**TASK INSTRUCTIONS**
Pick out each line in these entries that contains the string "Switch".

Stored records:
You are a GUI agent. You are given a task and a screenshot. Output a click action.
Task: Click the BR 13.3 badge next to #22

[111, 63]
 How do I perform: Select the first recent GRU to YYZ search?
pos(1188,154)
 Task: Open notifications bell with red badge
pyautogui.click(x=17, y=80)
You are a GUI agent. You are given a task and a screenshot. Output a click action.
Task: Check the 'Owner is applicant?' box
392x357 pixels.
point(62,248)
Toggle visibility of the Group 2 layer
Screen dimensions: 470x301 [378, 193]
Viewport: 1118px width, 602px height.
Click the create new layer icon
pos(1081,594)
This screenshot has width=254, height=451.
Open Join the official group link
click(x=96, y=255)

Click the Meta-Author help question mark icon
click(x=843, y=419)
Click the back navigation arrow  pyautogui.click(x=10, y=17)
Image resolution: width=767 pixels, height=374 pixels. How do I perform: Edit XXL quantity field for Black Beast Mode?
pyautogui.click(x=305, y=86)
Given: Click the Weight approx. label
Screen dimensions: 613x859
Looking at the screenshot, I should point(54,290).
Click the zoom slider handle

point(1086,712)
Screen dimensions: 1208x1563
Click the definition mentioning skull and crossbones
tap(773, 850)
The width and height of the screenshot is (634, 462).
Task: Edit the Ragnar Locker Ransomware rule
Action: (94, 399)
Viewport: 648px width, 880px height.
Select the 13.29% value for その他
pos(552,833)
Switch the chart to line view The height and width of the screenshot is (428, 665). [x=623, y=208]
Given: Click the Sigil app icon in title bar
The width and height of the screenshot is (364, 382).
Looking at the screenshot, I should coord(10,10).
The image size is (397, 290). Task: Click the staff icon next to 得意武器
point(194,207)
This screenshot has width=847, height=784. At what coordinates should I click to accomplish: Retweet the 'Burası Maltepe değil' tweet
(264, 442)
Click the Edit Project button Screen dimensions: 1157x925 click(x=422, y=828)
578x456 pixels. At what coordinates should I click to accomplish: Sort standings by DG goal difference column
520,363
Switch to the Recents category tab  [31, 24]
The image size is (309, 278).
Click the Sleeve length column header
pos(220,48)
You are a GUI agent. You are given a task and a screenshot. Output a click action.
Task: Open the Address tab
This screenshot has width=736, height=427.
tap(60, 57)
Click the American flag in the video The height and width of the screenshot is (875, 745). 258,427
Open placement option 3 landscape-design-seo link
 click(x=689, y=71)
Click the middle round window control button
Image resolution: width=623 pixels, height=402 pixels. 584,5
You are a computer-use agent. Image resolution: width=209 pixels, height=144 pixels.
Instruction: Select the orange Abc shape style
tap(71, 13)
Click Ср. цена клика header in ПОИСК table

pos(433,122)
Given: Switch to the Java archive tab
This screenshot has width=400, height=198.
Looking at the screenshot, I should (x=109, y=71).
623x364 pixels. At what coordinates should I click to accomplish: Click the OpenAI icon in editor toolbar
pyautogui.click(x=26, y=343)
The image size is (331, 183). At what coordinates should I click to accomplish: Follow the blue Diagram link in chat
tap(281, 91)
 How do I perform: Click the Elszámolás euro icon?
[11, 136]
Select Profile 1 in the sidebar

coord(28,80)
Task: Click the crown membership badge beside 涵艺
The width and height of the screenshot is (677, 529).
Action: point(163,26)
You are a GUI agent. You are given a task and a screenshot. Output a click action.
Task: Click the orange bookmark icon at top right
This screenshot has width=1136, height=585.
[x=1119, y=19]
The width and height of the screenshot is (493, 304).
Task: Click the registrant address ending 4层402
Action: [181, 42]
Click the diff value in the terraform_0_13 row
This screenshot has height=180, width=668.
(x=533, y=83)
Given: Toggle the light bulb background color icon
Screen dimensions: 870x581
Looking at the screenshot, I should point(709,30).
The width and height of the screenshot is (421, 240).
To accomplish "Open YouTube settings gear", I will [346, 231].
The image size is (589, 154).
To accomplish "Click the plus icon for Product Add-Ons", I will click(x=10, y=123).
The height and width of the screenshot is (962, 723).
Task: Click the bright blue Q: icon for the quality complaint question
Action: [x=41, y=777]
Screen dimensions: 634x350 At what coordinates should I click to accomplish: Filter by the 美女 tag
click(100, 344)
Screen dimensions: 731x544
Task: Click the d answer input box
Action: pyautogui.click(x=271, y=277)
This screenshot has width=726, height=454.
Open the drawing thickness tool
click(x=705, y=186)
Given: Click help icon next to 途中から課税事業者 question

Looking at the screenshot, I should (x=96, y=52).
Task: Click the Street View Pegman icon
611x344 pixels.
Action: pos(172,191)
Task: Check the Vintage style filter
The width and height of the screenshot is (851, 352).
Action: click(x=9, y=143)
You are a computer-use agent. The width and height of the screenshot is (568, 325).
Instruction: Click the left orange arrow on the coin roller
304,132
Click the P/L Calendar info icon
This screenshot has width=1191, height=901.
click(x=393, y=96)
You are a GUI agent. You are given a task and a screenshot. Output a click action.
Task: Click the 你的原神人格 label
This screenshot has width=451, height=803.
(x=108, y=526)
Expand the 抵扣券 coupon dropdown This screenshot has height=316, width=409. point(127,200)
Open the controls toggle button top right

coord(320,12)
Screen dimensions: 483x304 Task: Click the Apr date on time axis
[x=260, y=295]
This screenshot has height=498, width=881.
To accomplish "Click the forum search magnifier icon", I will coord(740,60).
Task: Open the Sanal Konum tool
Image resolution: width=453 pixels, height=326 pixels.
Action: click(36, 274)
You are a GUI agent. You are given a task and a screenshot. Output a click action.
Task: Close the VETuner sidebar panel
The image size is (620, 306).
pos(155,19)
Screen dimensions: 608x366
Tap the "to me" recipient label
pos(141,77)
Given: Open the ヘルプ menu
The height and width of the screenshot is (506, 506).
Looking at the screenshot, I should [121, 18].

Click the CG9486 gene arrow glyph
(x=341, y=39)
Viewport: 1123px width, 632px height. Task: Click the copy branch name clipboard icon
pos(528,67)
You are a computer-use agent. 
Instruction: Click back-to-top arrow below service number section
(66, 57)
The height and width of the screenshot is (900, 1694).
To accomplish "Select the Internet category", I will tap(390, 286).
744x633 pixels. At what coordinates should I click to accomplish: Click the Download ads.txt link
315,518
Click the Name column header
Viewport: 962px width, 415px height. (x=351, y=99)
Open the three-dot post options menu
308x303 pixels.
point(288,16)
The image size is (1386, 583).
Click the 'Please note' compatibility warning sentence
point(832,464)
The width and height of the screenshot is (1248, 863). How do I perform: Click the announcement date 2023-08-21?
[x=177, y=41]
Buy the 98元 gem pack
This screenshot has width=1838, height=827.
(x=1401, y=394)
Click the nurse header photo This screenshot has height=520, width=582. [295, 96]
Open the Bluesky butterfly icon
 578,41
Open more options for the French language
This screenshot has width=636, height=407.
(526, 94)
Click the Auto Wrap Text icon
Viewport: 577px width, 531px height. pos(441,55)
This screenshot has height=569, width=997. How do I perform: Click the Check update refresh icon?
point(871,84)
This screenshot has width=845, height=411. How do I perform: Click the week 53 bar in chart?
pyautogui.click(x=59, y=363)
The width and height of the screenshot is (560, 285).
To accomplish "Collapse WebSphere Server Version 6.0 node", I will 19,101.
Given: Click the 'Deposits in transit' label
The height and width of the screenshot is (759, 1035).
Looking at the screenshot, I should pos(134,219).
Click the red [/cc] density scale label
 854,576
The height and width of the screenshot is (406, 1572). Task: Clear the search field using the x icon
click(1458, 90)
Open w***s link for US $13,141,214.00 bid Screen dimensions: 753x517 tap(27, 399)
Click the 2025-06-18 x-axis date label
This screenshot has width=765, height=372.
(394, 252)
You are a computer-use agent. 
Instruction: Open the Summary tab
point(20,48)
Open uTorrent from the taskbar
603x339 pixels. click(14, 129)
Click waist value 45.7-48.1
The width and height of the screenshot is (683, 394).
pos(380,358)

**RESULT OF THIS TASK**
Switch the chart to line view The height and width of the screenshot is (428, 665). [x=623, y=208]
Switch to the Recents category tab  [31, 24]
Given: Switch to the Java archive tab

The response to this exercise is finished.